• WHAT TO DO: Copy the data exactly, pictures aside.

• TASK MATERIAL:
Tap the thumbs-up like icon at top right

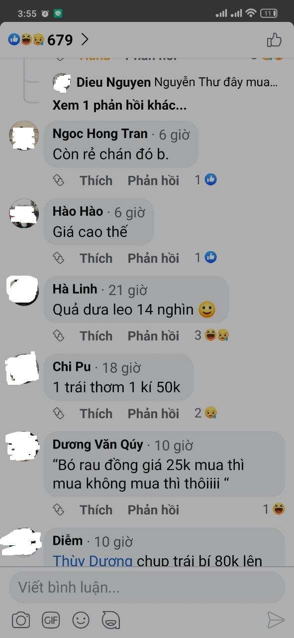point(274,40)
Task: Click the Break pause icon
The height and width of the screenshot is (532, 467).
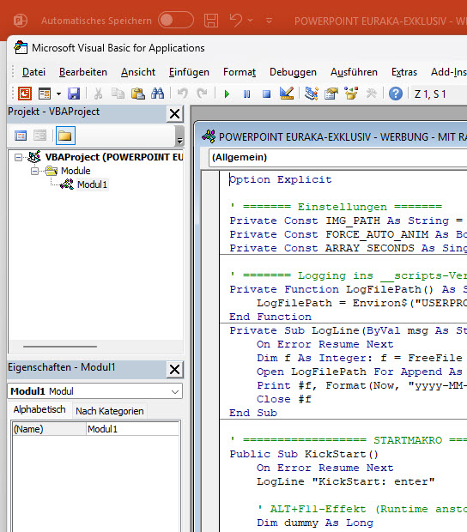Action: click(x=246, y=94)
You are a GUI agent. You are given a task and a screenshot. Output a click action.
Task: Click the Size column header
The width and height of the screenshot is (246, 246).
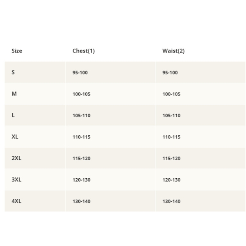point(17,51)
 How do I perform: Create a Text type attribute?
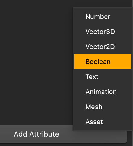(x=103, y=77)
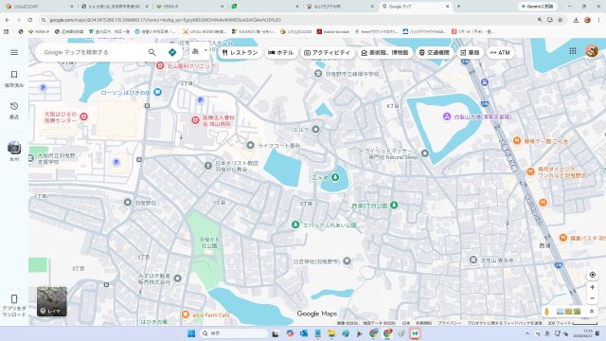Viewport: 606px width, 341px height.
Task: Open the recent history clock icon
Action: [14, 106]
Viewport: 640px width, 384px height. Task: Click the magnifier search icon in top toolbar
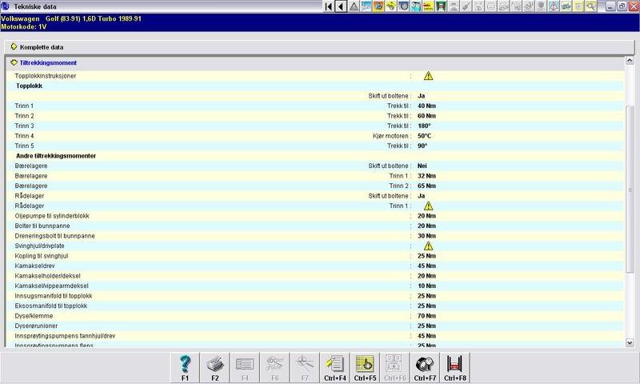point(591,6)
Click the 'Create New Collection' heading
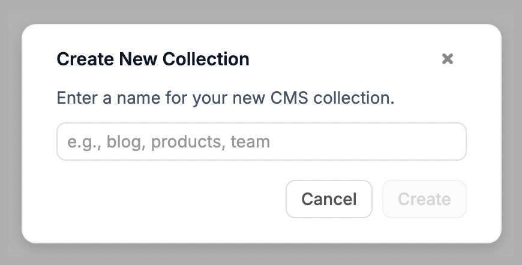Viewport: 522px width, 265px height. click(152, 59)
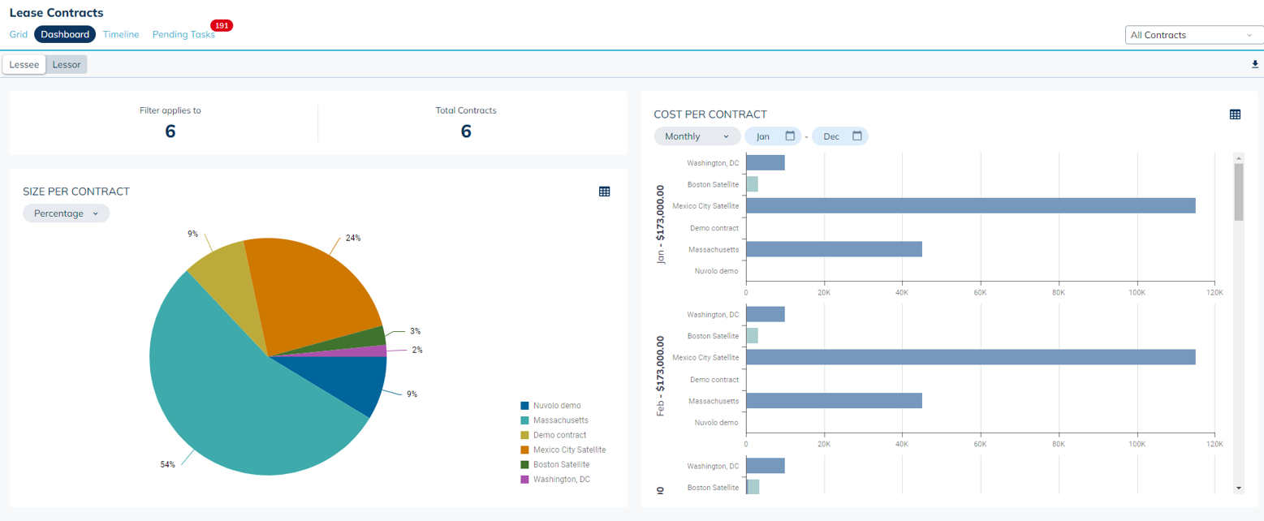
Task: Click calendar icon in Jan date field
Action: [x=790, y=136]
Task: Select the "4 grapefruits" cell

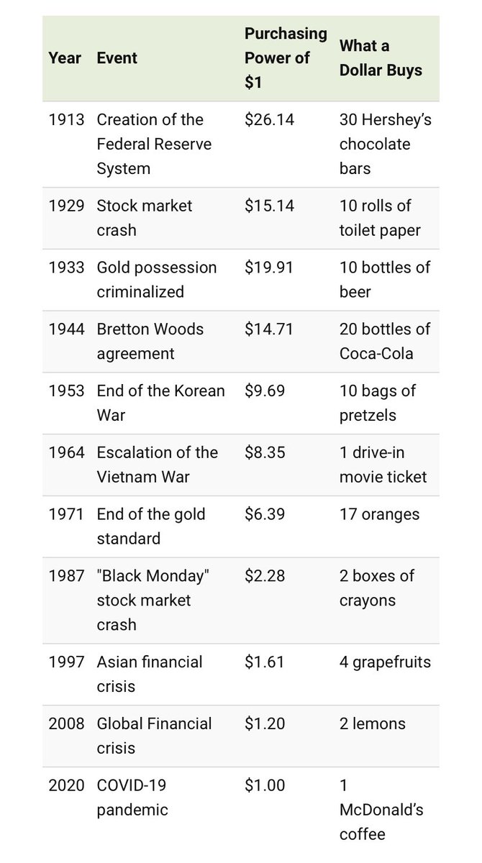Action: click(x=385, y=662)
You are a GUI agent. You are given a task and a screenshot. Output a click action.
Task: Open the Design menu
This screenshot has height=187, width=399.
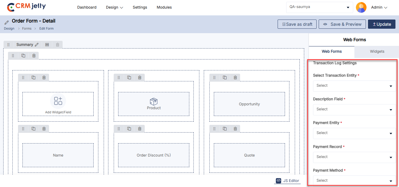click(x=114, y=7)
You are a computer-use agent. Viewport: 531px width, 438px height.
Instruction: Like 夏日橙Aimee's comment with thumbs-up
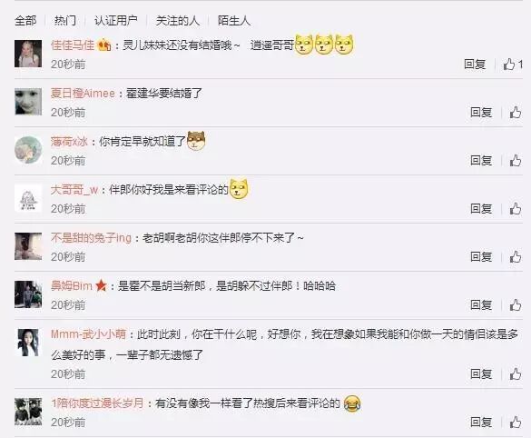[x=516, y=112]
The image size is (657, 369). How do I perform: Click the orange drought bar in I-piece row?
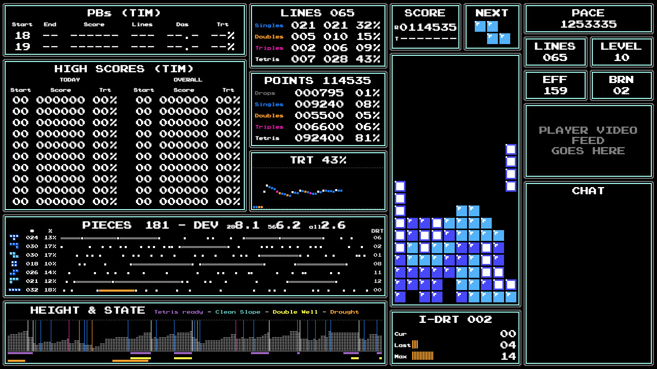pyautogui.click(x=117, y=291)
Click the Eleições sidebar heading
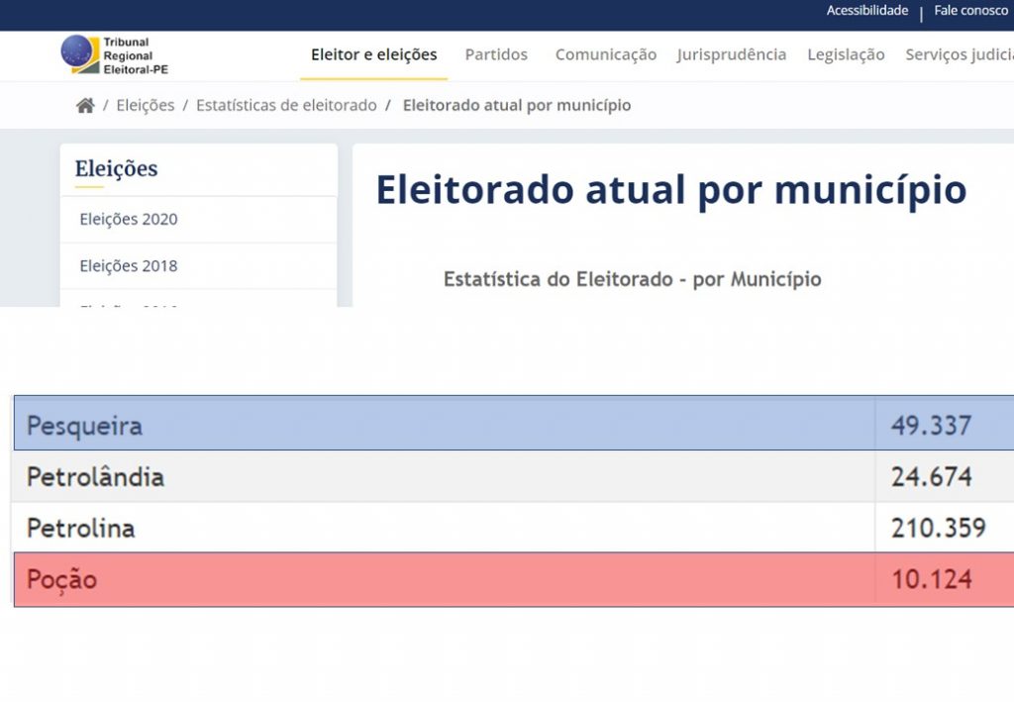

• ANSWER SECTION:
Tap the thumbs-up like icon at top right

point(274,40)
Task: Click the Break pause icon
The height and width of the screenshot is (532, 467).
Action: click(x=246, y=94)
You are a GUI agent. You are given a task and a screenshot. Output a click action.
Task: Click the Size column header
The width and height of the screenshot is (246, 246).
point(17,51)
 How do I perform: Create a Text type attribute?
(x=103, y=77)
Viewport: 606px width, 341px height.
Task: Open the recent history clock icon
Action: [14, 106]
Viewport: 640px width, 384px height. Task: Click the magnifier search icon in top toolbar
point(591,6)
Click the 'Create New Collection' heading
Viewport: 522px width, 265px height. click(152, 59)
Task: Click calendar icon in Jan date field
Action: [x=790, y=136]
Task: Select the "4 grapefruits" cell

Action: click(x=385, y=662)
You are a GUI agent. You are given a task and a screenshot. Output a click action.
Task: Open the Design menu
This screenshot has height=187, width=399.
click(x=114, y=7)
You are a computer-use agent. Viewport: 531px width, 438px height.
Instruction: Like 夏日橙Aimee's comment with thumbs-up
[x=516, y=112]
The image size is (657, 369). How do I perform: Click the orange drought bar in I-piece row?
pyautogui.click(x=117, y=291)
Click the Eleições sidebar heading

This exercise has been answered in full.